O my body! Make of me a man who always questions! Make of me another Thing! Make of me a Transformation! Tell me that there’s something more. Tell me that there’s nothing. Tell me not to be afraid and show me nothing but horror. Make me again a-new! Neither Man nor Subject nor Human nor Boy, but another Thing! O my body! The force of your questions are too much to bear. You anomaly. You force of reaction and impulse. You source of angst and anxiety. You bearer of burden and brunt. You wearer of wounds and scar. This world, this space and time, this Universe and its parallels, this cosmic flux and intergalactic darkness, gave rise to a Thing such as you, a Thing which questions, which ask Why? of itself, of its “its”-ness and that all of these questions and the conditions of their possibility are riddled within bizarre axiological ground. O my body! Make of me a man who always question! Where does one go to transcend? To undo and unmap and de-axiomatize bizarre axiological ground? What is transcendence to a body, that is here, on Earth, in space and time, where the gravity swells beneath their feet and the oxygen flows through their lungs, and the grammar and ghost of every gesture is haunted by the Thing? The Thing that is the signifier of property plus. The Thing that therefore I am. O my body! Make of me another Thing! Make of me a Transformation! Allow me to dwell in your ambivalence. Allow me to resign to your depressions. Allow me incorrection. Allow me imperfection. Allow me to dance in your rigor, to mumble your theory, to refuse distinctions that murder.
Perhaps there is nothing to transcend. What happens on Earth, stays on Earth. The philosophers are calling this radical immanence. “Do you believe in radical immanence?” How insane would it be to make me repeat what I have already said before. I believe in nothing. To believe is to be disappointed. I just want to be in this Thing. I just want to be wholly and fully in this Thing, and wholly and fully in this thing we call Life. This thing we call Life, and its bizarre axiological ground, which, raises infinite questions in this body of mine which becomes painful, painful moments of sad reflection. Afro-depressionism. The philosophers of science say that theory is value-laden. I say that theory is affect-laden.
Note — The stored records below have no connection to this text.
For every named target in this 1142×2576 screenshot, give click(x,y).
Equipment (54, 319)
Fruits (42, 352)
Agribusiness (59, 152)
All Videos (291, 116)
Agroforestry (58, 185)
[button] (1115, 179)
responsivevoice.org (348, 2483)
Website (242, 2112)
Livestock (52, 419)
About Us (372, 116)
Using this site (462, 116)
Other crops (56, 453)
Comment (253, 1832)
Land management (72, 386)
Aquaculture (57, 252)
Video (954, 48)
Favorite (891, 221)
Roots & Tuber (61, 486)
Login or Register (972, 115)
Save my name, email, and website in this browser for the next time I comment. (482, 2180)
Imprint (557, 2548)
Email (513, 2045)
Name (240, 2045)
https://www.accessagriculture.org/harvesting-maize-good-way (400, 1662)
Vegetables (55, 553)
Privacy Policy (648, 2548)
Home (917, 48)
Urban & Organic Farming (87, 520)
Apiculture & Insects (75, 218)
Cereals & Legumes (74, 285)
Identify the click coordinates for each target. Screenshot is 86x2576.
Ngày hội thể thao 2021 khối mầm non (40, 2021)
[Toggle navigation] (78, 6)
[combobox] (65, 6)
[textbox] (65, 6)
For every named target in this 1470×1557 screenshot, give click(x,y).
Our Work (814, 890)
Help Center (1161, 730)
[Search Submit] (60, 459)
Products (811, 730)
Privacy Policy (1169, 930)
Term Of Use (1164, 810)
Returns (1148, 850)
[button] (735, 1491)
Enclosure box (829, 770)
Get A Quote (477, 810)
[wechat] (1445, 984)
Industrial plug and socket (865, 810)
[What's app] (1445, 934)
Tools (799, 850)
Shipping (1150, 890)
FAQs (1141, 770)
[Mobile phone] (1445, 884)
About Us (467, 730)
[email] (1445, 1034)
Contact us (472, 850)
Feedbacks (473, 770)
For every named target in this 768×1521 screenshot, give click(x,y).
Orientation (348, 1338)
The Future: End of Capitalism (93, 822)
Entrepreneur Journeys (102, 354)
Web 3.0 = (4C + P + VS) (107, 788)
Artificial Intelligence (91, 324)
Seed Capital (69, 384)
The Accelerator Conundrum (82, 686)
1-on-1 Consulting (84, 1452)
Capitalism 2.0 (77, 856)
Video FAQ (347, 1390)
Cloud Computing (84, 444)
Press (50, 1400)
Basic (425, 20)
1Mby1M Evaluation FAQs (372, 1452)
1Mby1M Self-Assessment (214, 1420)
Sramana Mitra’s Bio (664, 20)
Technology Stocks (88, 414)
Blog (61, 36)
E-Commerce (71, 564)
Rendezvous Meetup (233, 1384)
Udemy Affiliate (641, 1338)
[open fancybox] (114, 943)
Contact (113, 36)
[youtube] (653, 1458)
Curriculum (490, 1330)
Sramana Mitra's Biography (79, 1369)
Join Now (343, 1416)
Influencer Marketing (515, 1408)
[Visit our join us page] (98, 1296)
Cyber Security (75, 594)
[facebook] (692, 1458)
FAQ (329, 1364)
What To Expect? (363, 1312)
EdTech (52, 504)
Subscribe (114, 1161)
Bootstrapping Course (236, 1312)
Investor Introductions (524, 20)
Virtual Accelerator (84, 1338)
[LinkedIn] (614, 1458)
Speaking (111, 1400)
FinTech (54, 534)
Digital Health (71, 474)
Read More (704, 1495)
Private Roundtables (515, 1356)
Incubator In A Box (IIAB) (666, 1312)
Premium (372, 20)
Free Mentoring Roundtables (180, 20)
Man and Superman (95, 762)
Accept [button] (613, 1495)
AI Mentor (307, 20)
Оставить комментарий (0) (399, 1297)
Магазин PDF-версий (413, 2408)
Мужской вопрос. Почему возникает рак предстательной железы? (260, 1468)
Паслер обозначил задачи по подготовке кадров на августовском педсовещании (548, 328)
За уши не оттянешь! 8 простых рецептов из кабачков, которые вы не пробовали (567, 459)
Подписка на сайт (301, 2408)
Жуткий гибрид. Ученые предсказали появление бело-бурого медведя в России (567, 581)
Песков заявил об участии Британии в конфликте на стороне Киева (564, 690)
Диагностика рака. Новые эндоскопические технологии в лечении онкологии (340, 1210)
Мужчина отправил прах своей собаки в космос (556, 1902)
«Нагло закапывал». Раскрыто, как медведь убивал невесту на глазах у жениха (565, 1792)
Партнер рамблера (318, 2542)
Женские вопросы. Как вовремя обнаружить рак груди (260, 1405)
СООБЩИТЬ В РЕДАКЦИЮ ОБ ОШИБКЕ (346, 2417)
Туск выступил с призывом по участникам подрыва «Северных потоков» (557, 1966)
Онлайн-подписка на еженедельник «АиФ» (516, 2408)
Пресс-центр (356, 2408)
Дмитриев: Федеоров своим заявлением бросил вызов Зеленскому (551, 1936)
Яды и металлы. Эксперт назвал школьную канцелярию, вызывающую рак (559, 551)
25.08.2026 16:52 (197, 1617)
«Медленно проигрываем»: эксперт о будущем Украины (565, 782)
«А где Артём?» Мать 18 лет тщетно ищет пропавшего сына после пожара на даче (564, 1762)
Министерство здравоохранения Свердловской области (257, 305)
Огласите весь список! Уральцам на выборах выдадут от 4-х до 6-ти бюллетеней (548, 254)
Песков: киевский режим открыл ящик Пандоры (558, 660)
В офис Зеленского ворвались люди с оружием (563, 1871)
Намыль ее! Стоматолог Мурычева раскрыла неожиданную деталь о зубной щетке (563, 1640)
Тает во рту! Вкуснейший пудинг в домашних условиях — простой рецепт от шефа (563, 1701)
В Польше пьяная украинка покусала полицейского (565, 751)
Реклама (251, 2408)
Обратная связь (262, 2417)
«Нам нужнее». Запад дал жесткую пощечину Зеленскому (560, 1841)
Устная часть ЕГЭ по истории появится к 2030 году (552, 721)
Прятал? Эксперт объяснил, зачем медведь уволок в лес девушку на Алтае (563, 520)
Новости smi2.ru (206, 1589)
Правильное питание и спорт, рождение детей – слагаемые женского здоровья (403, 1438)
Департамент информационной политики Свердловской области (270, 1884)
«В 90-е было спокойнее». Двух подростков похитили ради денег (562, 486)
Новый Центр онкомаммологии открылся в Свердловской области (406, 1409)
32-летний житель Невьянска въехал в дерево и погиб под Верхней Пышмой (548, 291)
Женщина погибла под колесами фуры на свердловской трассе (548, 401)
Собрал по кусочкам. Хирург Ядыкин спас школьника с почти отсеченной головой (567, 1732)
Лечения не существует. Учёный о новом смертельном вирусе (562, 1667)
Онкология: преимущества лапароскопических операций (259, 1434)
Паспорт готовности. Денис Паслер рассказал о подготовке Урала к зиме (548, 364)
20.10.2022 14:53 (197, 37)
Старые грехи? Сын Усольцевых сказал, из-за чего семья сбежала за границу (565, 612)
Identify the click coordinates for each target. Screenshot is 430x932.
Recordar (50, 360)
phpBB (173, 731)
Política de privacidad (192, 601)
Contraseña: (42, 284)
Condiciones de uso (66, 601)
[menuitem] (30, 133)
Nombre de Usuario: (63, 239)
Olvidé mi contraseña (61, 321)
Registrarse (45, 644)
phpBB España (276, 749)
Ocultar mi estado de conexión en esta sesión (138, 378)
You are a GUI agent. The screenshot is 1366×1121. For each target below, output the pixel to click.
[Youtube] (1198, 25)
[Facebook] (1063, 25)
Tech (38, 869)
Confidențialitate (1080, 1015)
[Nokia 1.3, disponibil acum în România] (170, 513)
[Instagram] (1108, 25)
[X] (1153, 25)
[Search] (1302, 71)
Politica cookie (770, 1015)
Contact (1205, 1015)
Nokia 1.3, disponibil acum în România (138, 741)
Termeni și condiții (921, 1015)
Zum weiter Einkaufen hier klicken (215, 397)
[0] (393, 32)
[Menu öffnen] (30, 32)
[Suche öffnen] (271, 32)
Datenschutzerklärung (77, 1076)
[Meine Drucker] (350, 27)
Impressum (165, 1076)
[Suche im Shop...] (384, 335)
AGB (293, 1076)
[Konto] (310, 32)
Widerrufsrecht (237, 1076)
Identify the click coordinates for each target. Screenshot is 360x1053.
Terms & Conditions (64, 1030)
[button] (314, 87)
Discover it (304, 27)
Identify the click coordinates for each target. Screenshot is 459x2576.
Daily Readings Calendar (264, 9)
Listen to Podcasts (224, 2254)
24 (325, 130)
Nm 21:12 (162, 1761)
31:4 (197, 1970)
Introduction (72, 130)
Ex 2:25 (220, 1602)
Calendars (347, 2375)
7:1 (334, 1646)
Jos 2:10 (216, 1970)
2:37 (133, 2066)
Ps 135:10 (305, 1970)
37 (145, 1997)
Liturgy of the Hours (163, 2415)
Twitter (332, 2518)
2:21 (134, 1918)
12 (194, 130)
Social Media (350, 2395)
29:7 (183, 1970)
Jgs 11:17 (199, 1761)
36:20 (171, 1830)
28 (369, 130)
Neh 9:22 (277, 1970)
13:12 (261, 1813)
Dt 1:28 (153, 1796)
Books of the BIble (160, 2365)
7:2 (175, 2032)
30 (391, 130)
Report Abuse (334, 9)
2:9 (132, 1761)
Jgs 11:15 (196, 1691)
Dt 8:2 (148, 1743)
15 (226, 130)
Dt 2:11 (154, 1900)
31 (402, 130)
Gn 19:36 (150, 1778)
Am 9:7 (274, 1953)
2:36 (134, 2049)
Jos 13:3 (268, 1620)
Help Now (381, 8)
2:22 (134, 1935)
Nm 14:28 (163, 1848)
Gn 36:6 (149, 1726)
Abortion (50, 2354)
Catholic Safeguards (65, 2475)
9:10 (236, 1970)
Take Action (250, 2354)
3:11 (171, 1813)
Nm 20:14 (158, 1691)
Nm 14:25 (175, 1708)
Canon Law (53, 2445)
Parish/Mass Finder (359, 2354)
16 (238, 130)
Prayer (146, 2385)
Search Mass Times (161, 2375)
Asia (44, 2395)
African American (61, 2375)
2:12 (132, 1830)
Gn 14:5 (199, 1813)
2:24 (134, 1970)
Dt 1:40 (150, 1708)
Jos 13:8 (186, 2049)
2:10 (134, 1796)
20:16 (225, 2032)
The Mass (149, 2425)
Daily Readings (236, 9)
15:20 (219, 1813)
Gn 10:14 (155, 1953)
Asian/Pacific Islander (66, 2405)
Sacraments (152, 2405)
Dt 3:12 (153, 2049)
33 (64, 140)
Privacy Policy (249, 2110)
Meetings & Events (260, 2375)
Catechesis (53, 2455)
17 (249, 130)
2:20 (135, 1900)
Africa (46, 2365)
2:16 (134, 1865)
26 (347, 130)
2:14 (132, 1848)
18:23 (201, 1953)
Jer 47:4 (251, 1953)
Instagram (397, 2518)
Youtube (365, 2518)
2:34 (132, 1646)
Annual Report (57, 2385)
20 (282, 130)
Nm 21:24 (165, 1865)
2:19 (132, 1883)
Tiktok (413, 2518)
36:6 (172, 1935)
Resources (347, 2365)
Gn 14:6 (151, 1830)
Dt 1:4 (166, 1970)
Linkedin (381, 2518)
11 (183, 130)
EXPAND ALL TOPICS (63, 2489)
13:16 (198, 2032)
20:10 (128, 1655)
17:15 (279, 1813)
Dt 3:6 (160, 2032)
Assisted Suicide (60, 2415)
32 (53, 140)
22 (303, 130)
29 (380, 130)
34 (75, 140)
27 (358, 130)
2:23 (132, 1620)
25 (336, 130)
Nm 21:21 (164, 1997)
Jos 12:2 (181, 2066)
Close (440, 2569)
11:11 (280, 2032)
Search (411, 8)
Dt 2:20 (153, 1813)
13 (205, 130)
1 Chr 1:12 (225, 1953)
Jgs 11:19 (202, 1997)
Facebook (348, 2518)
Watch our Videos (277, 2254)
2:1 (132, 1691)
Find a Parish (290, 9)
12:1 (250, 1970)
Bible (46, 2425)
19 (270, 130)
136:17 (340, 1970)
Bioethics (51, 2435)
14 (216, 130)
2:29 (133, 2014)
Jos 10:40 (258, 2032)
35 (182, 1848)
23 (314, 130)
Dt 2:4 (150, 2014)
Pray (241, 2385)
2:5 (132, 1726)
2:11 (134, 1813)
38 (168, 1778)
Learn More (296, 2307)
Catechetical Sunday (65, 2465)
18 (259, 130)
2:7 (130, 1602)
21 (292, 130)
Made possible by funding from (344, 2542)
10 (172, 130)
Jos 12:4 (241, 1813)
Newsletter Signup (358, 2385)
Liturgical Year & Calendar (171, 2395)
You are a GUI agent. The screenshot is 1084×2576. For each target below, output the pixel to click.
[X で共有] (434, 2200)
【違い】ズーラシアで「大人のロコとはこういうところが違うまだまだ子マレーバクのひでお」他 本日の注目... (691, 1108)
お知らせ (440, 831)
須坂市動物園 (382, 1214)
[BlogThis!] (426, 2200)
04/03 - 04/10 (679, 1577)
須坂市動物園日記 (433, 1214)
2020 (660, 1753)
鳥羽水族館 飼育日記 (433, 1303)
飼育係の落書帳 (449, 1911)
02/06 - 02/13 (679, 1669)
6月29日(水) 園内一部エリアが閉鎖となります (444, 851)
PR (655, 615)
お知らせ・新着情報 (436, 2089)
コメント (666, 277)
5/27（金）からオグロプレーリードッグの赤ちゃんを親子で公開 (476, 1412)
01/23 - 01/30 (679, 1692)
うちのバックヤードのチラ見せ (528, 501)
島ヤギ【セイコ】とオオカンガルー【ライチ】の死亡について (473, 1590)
I have tried, over and over again, to divorce my body from these questions but it returns again and again inflecting the direction of inquiry with intense inflections and intonations. I apologize if I am not a scholar. For I am a Thing.
I am after something different after all. Something larger than the University – even if the University is a part of my placement. I am after something like the Universe without the Universal. I am after the death of distinctions that murder. I am after open and closed possibilities and disastrous leaps of faith. I am after Every Thing and No Thing. Every Body and No Body. Every Thing and Every Body. Any Thing and Any Body. O my body! Make of me a man who always questions! An appreciator of the mundane, an inquisitor on and upon the quotidian, a theorist of accumulation and material abstraction, a feeler of the intimacies between the body that questions and the objects that surround, enable, and condition the possibility for it in an intra-active fashion. What happens on Earth, stays on Earth. Until They (the Humans) leave it, and leave us here to replenish the planet and flourish in their absence. I believe that we have to recognize that we are truly in this bitch like here on Earth and that what that means is that there is nowhere to go but here. You will rise here, you will fall here. It is you and all that is till all that is, is no more. I am not after the University. I am after the Universe. O my body! Make of me a man who always questions! Not a man. Not a me. O body! Make who always questions!